## DATA EXTRACT
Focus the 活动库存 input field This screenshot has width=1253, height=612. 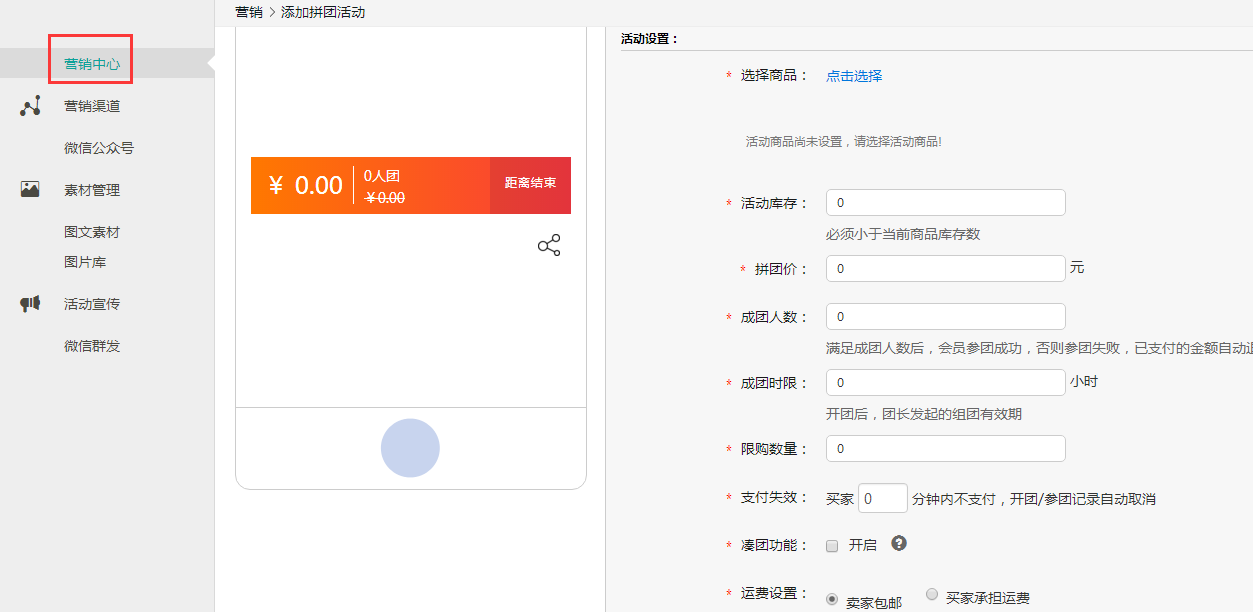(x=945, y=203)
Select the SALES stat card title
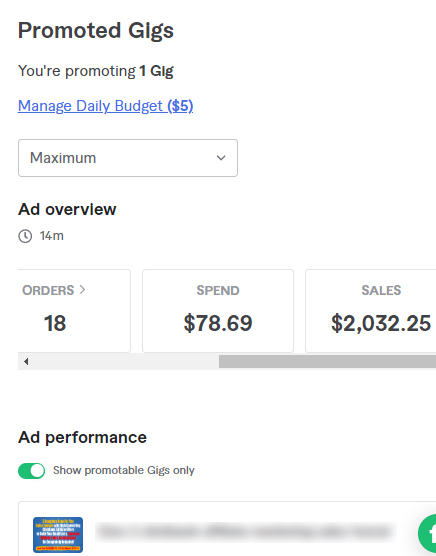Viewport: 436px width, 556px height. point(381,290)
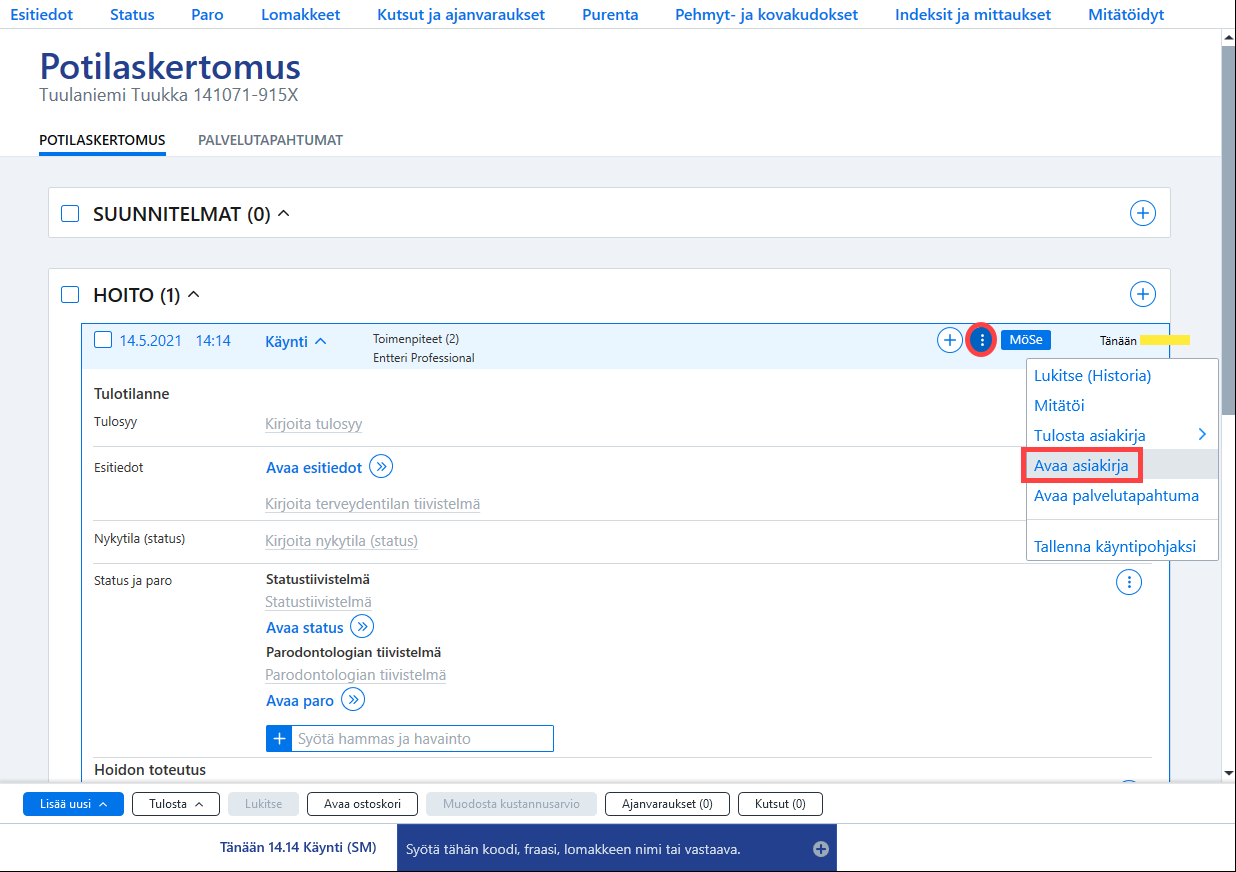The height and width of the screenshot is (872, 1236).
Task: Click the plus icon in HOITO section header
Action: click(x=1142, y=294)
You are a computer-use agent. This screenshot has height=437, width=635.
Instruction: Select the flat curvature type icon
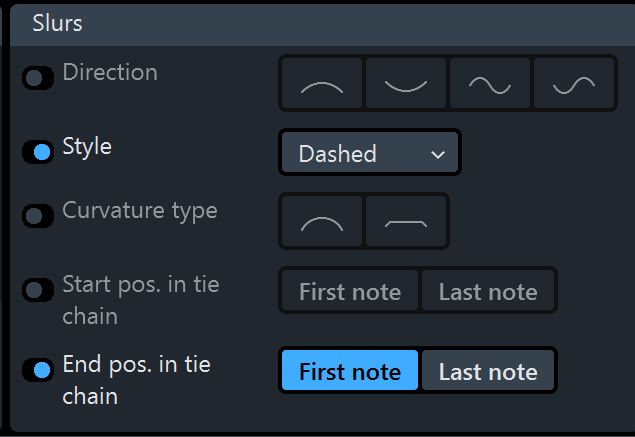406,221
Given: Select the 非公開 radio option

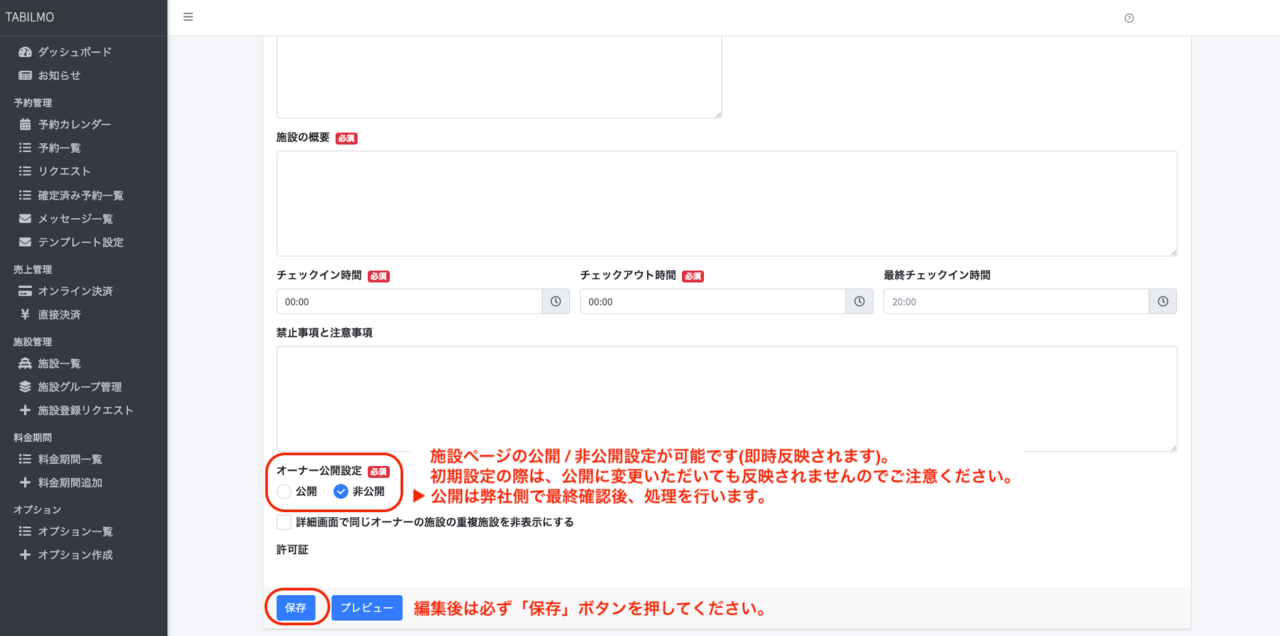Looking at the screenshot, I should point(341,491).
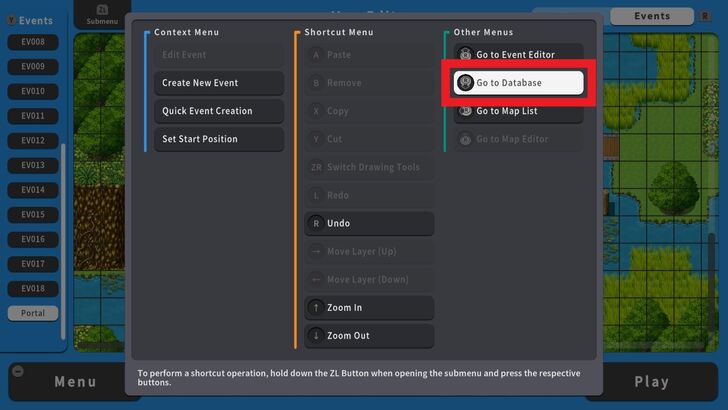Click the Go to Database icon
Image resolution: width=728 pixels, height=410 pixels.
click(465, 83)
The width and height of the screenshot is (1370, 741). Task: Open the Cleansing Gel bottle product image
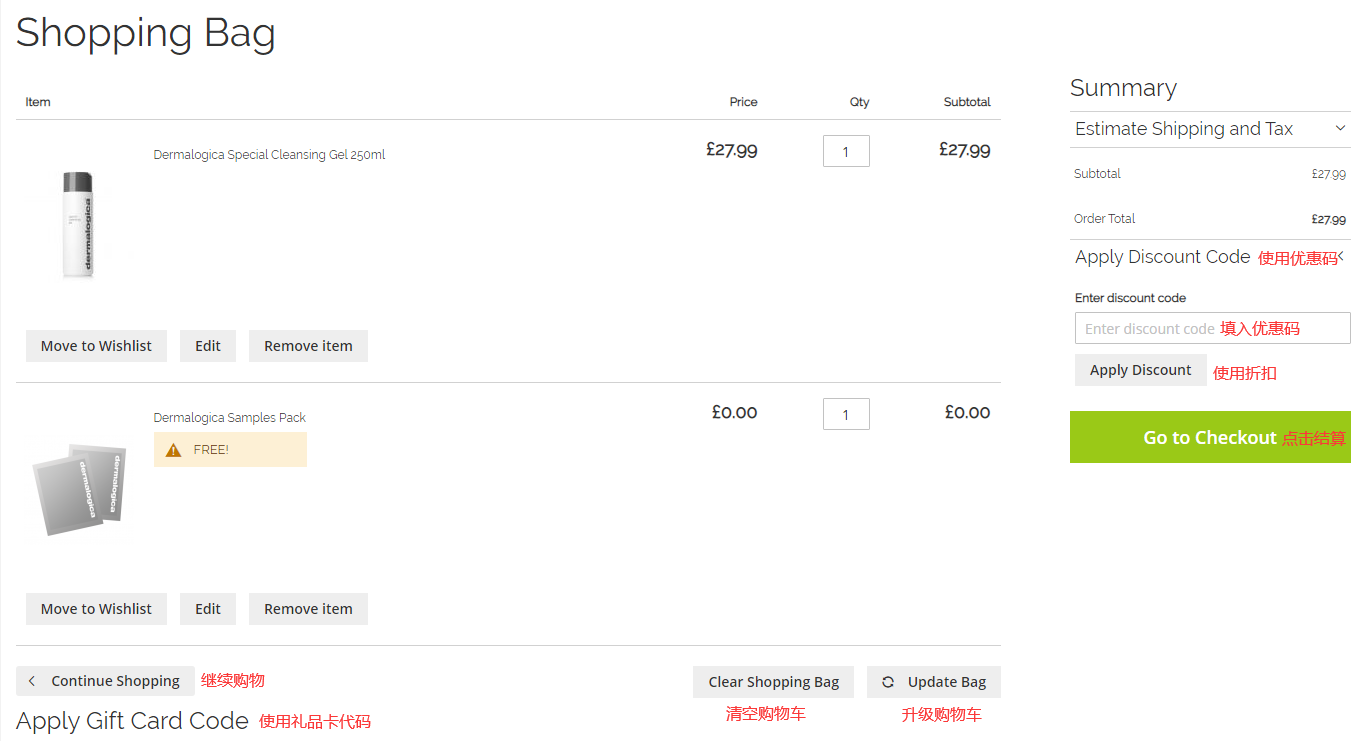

## TASK STATEMENT
The lines from the one containing "Instruction: Select the" to the end of the material must be output exactly, both ends included; no picture may appear.

## EXERCISE RESULT
Instruction: Select the flat curvature type icon
406,221
Given: Select the 非公開 radio option

Looking at the screenshot, I should point(341,491).
Click the Go to Database icon
Image resolution: width=728 pixels, height=410 pixels.
click(465, 83)
The width and height of the screenshot is (1370, 741). Task: Open the Cleansing Gel bottle product image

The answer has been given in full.